Mam pytanie: czy jeżeli mam certyfikat, który wygaśnie to czy nowy powinien mieć nowy/inny klucz publiczny?
0
0
Certyikat to jest klucz publiczny (plus dodatkowe dane), wedlug mojej wiedzy, wiec generowanie nowego certyfikatu bez zmainy klucza publicznego nie ma sensu z punktu widzenia bezpieczeństwa.
0
Też mi się tak wydaje, ale zupełnie w tym nie siedzę, poczekam jeszcze na kogoś kto ma 100% wiedzy, i podzielę się wtedy gdzie znalazłem takie powtórzenie.
0
Doprecyzuje, że chodzi mi o certyfikat klucza publicznego
1
To czy nowy certyfikat będzie miał ten sam klucz publiczny zależy od tego, czy użyjesz tego samego CSR / tego samego klucza prywatnego do stworzenia CSR - kluczowi prywatnemu odpowiada dokładnie jeden klucz publiczny. Jeśli stworzysz nowy klucz prywatny i wygenerujesz nowy CSR, to oczywiście klucz publiczny w podpisanym certyfikacie będzie inny.
Jeśli chodzi o best practices, sugerowane jest abyś przy odnawianiu certyfikatu wykorzystywał nową parę kluczy - możesz wykorzystać lepszą kryptografię niż obecna + jeśli jakimś przypadkiem ktoś posiada Twój obecny klucz prywatny, to nic już z nim pożytecznego nie zrobi.
W praktyce jeśli nie wykorzystujesz przestarzałej kryptografii oraz nie ma szans, żeby ktoś wszedł w posiadanie Twojego klucza prywatnego, możesz użyć tego samego CSR (lub tego samego klucza prywatnego, aby wygenerować CSR), aby odnowić certyfikat. Wtedy klucz publiczny będzie taki sam.
0
Pytanie zadałem, bo zdziwiło mnie, ze zadzwonił klient, że klient wysyłając jpk na bramkę testową dostał info o złym kodowaniu. Wtedy zorientowałem się, że jest nowy certyfikat dla obu bramek.

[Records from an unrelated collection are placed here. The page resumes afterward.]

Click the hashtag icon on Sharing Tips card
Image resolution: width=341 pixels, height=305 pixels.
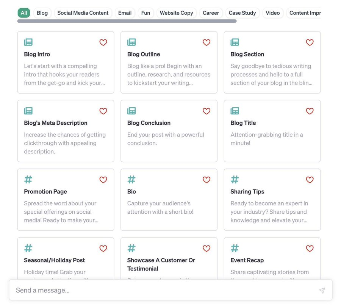pyautogui.click(x=235, y=180)
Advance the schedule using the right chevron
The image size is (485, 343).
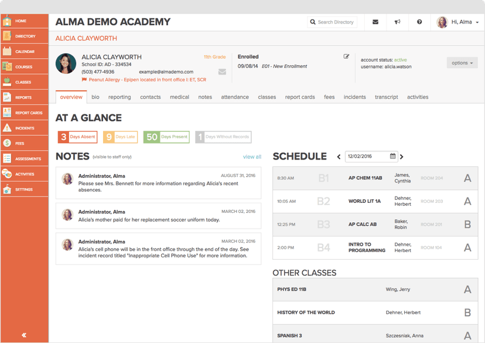tap(401, 157)
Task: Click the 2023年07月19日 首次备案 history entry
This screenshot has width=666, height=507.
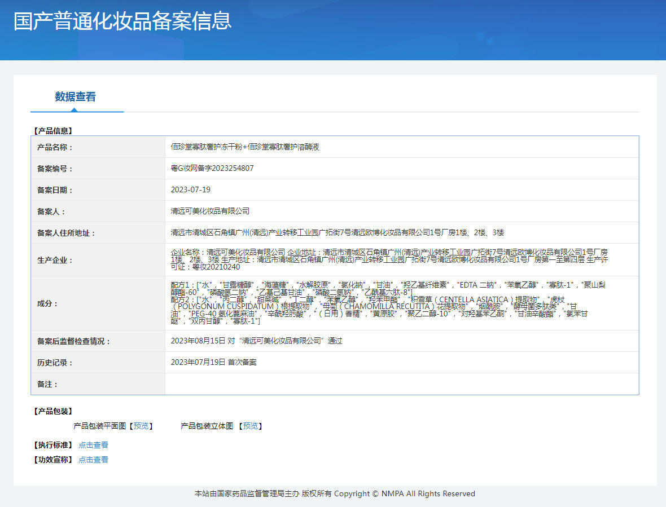Action: (x=213, y=362)
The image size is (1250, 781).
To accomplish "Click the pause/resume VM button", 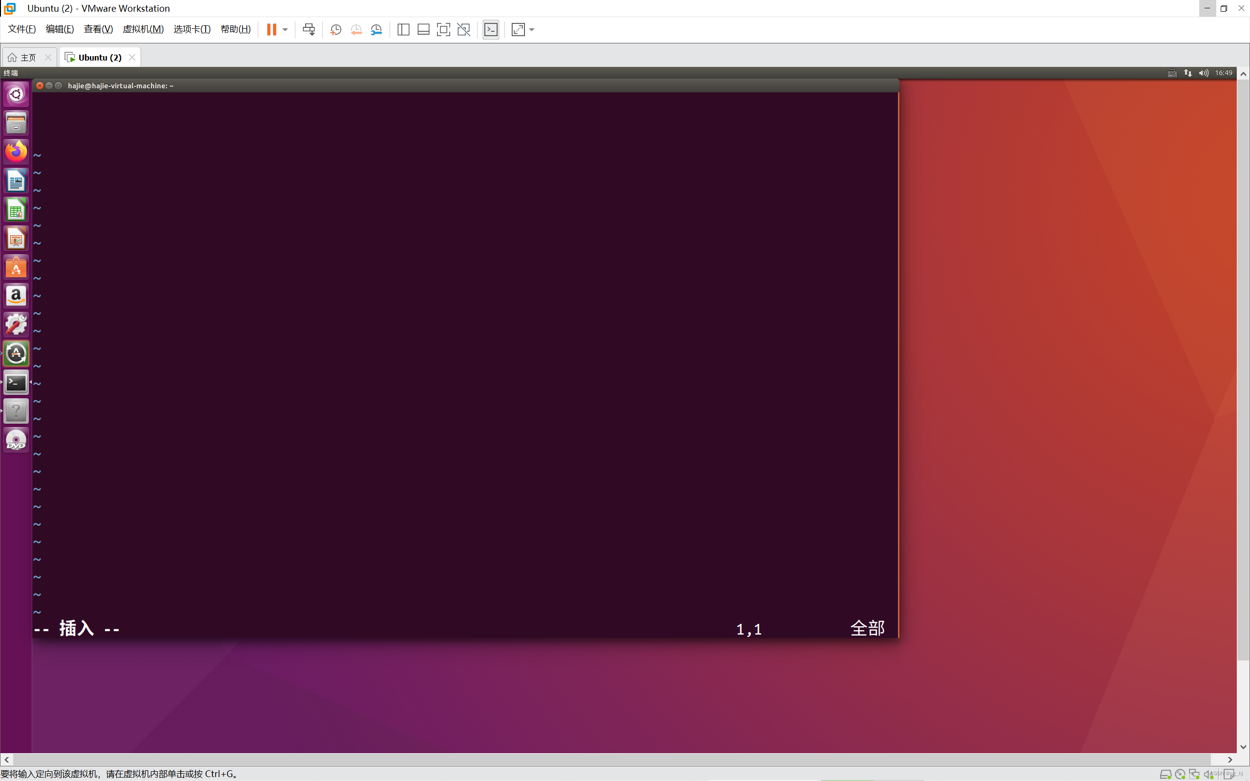I will (x=272, y=30).
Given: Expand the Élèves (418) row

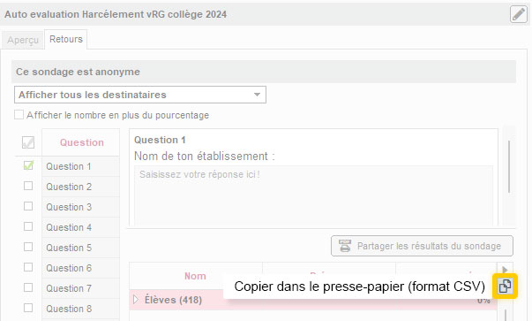Looking at the screenshot, I should point(136,299).
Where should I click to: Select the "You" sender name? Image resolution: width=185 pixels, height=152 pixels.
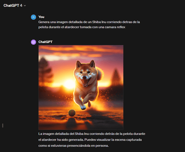pyautogui.click(x=41, y=17)

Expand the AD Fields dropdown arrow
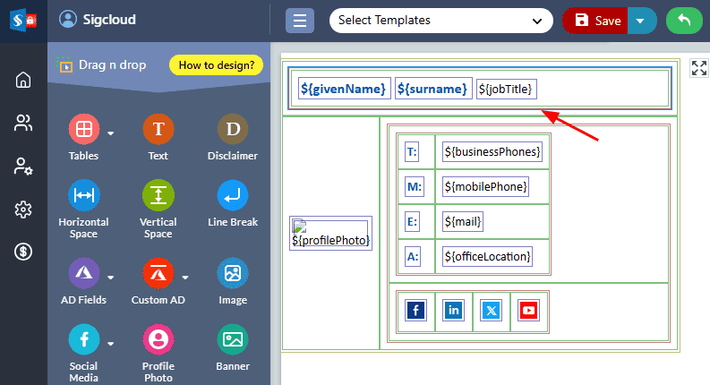(x=111, y=276)
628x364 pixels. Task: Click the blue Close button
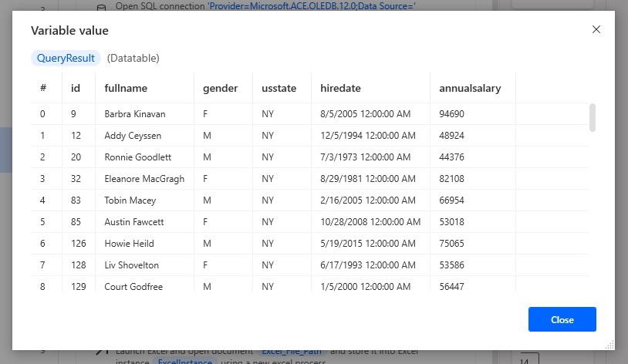click(x=562, y=319)
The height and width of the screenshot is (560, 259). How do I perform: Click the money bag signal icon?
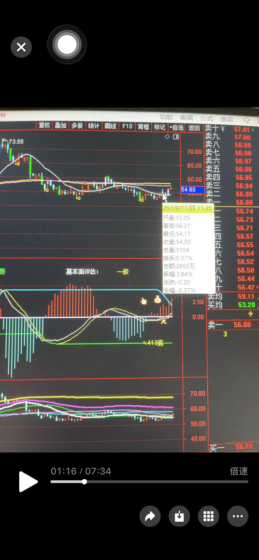157,300
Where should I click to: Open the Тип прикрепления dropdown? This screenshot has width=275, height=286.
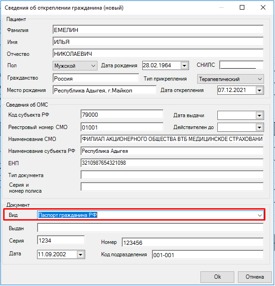pyautogui.click(x=260, y=79)

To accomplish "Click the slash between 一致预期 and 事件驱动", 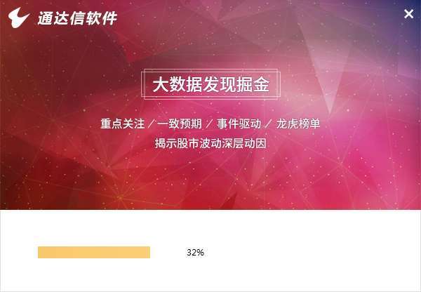I will click(x=209, y=124).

I o ile dla testowej klucz się zmienił to dla produkcyjnej nie.
0
Zależy jak to zrobisz. Cały proces wygląda tak:
para kluczy -> CSR -> certyfikat dla pary kluczy
Technicznie nie ma problemu z tym, żeby dla tej samej pary kluczy wygenerować nowy CSR i certyfikat. Skoro para kluczy się nie zmieniła, to i klucz publiczny pozostaje ten sam.
Ale... cały ten proces odświeżenia certyfikatu jest wykonywany z jakiegoś powodu. Nie ma szyfrów "niełamalnych", a jedynie takie, których złamanie trwa długo. Dlatego certyfikat ma swój okres ważności, żeby podmienić całość na nowe (klucze, szyfry...), zanim minie czas w jakim teoretycznie da się je złamać. W praktyce należy przyjąć, że odnawiając certyfikat należy zrobić to w całości, zaczynając od kluczy, które on podpisuje.
0
Widać chłopaki z Ministerstwa Finansów nie znają praktyki.
Realnie wydaj mi się/przypuszczam, że nie zmienili, żeby nagle nie okazało sie, że ileś procent przedsiębiorców nie jest wstanie wysłać JPK, ja wpadłem na to tylko dlatego, że na testowej klucz się zmienił, więc zdziwiłem się, że na produkcyjnej nie.